**Exercice court A**.
Répondez aux questions suivantes à partir de l'extrait sur le zéro déchet.
(i) Quelles deux formes d'achats alimentaires sans emballage jetable sont citées entre parenthèses ?
(ii) Quelles sont les trois étapes de la fabrication des biens et services nommées dans l'extrait ?
(iii) En quelle année une version revisitée de la définition du « zéro déchet » a-t-elle été adoptée ?

**Extrait à lire**.
┌──
Le mouvement zéro déchet appelle à agir à la fois individuellement et collectivement. Au niveau individuel, il s'agit de choix de consommation : usage de produits réutilisables (gourdes, etc.), préférence pour le réemploi et la réparation, ou achats alimentaires sans emballage jetable (vrac, consigne). Au niveau collectif, des actions visent à modifier les réglementations et à transformer les pratiques industrielles dans le sens d'une réduction de leur impact environnemental.
Le zéro déchet relève d'une approche systémique : il propose d'agir à toutes les étapes de la fabrication des biens et services (conception, production, distribution) pour réduire le gaspillage, les déchets ultimes et les substances toxiques émises. Il s'inscrit dans une logique de sobriété ou d'économie circulaire et s'oppose au productivisme et à l'extractivisme.
Contexte
99 % des ressources prélevées dans la nature sont reléguées au rang de déchet en moins de quarante-deux jours[1], provoquant un grand gaspillage d'énergie grise[2],[3], et de matière. La première définition du « zéro déchet » a été initiée lors du Planning Group of the Zero Waste International Alliance en . Une version revisitée a été adoptée en 2009[4]. L'industrie de l'incinération promet de réduire le nombre de décharges, tout en valorisant l'énergie que recèlent les déchets (la moitié de cette énergie est dite renouvelable, l'autre moitié est dite de récupération, c'est la raison pour laquelle on parle maintenant d'énergie renouvelable et de récupération[5]). Mais il apparaît que l'empreinte en carbone des incinérateurs est élevée[6]. Le taux de pollution aux dioxines à Ivry-sur-Seine est élevé[7].
└──
**Lignes de données**.
┌──
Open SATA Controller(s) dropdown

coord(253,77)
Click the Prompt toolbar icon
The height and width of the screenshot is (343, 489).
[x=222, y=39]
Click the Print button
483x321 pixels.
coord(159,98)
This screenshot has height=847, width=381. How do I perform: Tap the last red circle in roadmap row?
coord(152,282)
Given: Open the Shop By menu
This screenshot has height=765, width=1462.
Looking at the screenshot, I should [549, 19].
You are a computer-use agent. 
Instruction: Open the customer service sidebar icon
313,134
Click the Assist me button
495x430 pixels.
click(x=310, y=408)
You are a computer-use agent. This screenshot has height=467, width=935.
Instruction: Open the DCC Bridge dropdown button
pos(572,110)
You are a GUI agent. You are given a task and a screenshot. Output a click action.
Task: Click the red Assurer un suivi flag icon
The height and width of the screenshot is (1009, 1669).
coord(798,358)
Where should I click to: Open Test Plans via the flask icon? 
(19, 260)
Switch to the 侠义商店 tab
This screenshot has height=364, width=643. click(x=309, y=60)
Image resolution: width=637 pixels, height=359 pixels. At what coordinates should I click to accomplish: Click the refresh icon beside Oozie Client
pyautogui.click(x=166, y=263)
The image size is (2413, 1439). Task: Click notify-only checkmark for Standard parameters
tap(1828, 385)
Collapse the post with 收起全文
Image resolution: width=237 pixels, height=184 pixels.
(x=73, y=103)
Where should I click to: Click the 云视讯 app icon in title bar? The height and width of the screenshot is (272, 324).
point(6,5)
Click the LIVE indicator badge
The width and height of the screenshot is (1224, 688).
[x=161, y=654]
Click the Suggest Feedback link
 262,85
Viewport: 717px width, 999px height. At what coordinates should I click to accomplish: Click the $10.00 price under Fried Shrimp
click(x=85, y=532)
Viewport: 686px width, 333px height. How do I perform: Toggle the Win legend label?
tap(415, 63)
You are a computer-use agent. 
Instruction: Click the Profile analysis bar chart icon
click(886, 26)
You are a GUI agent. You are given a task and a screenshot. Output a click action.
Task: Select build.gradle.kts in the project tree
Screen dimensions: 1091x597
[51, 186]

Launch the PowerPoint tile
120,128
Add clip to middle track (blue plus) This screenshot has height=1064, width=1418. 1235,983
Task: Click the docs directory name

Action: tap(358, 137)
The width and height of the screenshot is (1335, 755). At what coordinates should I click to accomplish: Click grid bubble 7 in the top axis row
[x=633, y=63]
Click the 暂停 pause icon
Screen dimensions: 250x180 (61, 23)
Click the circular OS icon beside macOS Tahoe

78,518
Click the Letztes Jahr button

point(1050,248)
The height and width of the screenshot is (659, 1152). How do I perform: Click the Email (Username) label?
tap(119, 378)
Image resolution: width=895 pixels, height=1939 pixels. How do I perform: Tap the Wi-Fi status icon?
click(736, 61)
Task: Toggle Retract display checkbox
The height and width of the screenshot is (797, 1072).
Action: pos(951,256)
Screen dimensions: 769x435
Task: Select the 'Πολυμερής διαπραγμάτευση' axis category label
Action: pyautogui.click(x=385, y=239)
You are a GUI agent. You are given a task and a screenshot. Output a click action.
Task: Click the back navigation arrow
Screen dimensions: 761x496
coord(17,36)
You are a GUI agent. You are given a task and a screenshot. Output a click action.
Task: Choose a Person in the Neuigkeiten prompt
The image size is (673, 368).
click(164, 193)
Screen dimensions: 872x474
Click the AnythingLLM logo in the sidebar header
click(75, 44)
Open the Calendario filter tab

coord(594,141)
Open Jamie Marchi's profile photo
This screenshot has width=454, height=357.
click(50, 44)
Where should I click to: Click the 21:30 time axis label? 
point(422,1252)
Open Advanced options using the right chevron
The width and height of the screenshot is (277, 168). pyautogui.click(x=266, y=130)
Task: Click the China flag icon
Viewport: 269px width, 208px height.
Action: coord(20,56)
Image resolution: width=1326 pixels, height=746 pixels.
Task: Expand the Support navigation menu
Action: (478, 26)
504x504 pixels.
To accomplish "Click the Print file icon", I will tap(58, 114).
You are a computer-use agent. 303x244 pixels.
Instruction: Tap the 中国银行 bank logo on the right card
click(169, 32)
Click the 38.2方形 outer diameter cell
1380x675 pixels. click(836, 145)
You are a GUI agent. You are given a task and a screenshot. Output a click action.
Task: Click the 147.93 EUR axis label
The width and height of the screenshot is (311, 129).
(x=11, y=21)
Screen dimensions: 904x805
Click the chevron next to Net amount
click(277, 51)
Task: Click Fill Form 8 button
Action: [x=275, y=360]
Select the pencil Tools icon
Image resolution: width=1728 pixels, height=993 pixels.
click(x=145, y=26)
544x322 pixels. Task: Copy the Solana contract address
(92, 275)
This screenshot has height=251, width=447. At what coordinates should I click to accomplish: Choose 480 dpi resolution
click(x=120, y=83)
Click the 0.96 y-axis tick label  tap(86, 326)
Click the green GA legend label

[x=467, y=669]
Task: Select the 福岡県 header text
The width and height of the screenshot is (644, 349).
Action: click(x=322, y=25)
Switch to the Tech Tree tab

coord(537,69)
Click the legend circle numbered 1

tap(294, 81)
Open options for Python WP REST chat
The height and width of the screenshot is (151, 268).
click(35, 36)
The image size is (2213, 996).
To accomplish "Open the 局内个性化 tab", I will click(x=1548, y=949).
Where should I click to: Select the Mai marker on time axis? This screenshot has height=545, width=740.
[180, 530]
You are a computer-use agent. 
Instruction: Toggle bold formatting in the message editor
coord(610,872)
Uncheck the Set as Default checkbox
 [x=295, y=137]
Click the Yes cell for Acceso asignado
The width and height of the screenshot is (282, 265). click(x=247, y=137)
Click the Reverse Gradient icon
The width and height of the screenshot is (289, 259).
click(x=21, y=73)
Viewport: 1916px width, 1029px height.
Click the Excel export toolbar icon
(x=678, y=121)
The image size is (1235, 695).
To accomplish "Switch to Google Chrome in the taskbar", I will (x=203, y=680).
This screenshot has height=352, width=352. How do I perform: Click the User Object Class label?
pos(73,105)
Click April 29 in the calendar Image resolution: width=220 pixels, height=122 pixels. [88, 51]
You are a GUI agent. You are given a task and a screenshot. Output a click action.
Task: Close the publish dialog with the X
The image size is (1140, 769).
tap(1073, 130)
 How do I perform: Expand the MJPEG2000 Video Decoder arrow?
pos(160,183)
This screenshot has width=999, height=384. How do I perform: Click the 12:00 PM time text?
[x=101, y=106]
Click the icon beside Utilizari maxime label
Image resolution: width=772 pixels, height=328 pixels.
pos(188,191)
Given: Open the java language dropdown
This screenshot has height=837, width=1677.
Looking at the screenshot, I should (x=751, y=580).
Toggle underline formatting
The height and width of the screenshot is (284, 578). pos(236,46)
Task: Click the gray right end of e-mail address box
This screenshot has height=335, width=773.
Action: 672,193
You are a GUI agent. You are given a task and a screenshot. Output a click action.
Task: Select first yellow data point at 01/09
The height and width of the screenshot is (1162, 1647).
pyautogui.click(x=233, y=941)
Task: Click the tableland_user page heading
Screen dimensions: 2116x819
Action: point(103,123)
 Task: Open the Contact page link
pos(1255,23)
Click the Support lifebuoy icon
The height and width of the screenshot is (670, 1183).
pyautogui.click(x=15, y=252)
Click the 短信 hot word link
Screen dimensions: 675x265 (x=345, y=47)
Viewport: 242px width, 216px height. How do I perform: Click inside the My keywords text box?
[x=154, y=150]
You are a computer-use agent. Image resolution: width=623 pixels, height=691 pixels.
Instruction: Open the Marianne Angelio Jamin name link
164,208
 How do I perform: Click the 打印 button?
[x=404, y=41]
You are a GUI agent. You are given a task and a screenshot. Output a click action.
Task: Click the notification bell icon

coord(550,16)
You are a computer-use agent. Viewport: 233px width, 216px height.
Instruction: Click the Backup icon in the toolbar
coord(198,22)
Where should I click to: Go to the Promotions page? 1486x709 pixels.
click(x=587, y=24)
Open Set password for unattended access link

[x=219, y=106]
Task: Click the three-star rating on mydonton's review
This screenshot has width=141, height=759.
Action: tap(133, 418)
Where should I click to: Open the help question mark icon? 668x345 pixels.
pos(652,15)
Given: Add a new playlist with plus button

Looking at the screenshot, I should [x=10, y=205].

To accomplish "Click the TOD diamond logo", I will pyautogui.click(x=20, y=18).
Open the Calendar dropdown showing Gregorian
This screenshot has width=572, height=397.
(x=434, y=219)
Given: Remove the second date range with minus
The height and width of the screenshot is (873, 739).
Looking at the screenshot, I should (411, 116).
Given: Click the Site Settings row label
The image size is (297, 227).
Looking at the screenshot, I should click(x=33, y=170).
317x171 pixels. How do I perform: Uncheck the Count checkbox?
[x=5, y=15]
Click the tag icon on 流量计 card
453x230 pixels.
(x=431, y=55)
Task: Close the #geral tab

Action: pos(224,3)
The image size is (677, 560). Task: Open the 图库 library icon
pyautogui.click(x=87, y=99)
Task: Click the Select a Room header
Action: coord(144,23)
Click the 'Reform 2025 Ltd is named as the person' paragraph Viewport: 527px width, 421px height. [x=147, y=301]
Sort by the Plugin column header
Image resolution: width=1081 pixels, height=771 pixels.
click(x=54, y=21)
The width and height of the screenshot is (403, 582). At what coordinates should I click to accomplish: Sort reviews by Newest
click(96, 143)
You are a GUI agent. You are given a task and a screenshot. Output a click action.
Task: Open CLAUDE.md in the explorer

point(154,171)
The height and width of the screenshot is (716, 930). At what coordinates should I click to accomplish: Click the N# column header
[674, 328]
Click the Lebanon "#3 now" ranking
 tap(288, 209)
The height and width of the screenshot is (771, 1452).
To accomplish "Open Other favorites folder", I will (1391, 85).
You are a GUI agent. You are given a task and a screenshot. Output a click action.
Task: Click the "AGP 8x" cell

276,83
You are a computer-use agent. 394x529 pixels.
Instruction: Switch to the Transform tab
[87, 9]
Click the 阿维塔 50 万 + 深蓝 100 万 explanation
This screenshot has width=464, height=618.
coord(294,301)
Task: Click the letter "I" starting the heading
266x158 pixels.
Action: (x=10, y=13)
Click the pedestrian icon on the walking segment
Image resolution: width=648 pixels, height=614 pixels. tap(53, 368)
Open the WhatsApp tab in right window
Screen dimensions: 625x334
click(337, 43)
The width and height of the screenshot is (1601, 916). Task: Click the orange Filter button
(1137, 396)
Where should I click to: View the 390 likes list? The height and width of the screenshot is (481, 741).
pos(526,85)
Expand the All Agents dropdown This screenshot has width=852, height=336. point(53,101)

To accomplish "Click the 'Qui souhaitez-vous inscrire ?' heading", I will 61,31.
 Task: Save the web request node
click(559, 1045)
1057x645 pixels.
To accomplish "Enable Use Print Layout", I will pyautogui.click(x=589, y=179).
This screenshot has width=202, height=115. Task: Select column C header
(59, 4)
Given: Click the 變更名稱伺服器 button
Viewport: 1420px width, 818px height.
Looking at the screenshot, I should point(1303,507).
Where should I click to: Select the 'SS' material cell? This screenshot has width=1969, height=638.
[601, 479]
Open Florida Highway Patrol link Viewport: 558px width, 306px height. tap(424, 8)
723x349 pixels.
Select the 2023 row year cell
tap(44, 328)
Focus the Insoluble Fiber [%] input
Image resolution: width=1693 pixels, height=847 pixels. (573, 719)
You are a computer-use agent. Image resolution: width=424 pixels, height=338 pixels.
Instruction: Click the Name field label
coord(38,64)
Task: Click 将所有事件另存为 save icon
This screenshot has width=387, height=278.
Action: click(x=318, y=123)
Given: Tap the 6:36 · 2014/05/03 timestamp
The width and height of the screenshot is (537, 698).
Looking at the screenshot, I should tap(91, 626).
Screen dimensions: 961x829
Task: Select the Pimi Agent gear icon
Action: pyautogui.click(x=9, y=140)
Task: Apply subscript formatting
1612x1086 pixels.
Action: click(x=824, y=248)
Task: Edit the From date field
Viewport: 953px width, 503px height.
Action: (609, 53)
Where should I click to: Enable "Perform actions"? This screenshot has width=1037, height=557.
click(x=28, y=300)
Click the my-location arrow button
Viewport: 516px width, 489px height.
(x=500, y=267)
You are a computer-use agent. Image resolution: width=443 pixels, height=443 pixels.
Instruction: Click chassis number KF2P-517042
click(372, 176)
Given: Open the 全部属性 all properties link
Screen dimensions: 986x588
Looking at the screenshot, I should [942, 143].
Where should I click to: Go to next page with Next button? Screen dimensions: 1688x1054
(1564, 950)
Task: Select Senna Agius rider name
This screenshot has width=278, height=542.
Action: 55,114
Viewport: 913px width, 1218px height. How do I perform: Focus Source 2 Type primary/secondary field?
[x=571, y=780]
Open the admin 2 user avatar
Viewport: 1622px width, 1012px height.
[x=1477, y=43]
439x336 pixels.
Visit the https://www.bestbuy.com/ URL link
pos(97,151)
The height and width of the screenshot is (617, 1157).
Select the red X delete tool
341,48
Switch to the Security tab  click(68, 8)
└──
**Exercice court B**. Recopiez sans rien changer les lignes de données, de la toute première jusqu'à celle qui contient « This screenshot has height=364, width=643. », les deux incluses.

**Réponse A**.
(i) Le vrac et la consigne.
(ii) La conception, la production et la distribution.
(iii) En 2009.

**Réponse B**.
Open SATA Controller(s) dropdown

coord(253,77)
Click the Prompt toolbar icon
The height and width of the screenshot is (343, 489).
[x=222, y=39]
Click the Print button
483x321 pixels.
coord(159,98)
This screenshot has height=847, width=381. How do I perform: Tap the last red circle in roadmap row?
coord(152,282)
Given: Open the Shop By menu
This screenshot has height=765, width=1462.
Looking at the screenshot, I should [549, 19].
You are a computer-use agent. 
Instruction: Open the customer service sidebar icon
313,134
Click the Assist me button
495x430 pixels.
click(x=310, y=408)
You are a computer-use agent. This screenshot has height=467, width=935.
Instruction: Open the DCC Bridge dropdown button
pos(572,110)
You are a GUI agent. You are given a task and a screenshot. Output a click action.
Task: Click the red Assurer un suivi flag icon
The height and width of the screenshot is (1009, 1669).
coord(798,358)
Where should I click to: Open Test Plans via the flask icon? 
(19, 260)
Switch to the 侠义商店 tab
This screenshot has height=364, width=643. click(x=309, y=60)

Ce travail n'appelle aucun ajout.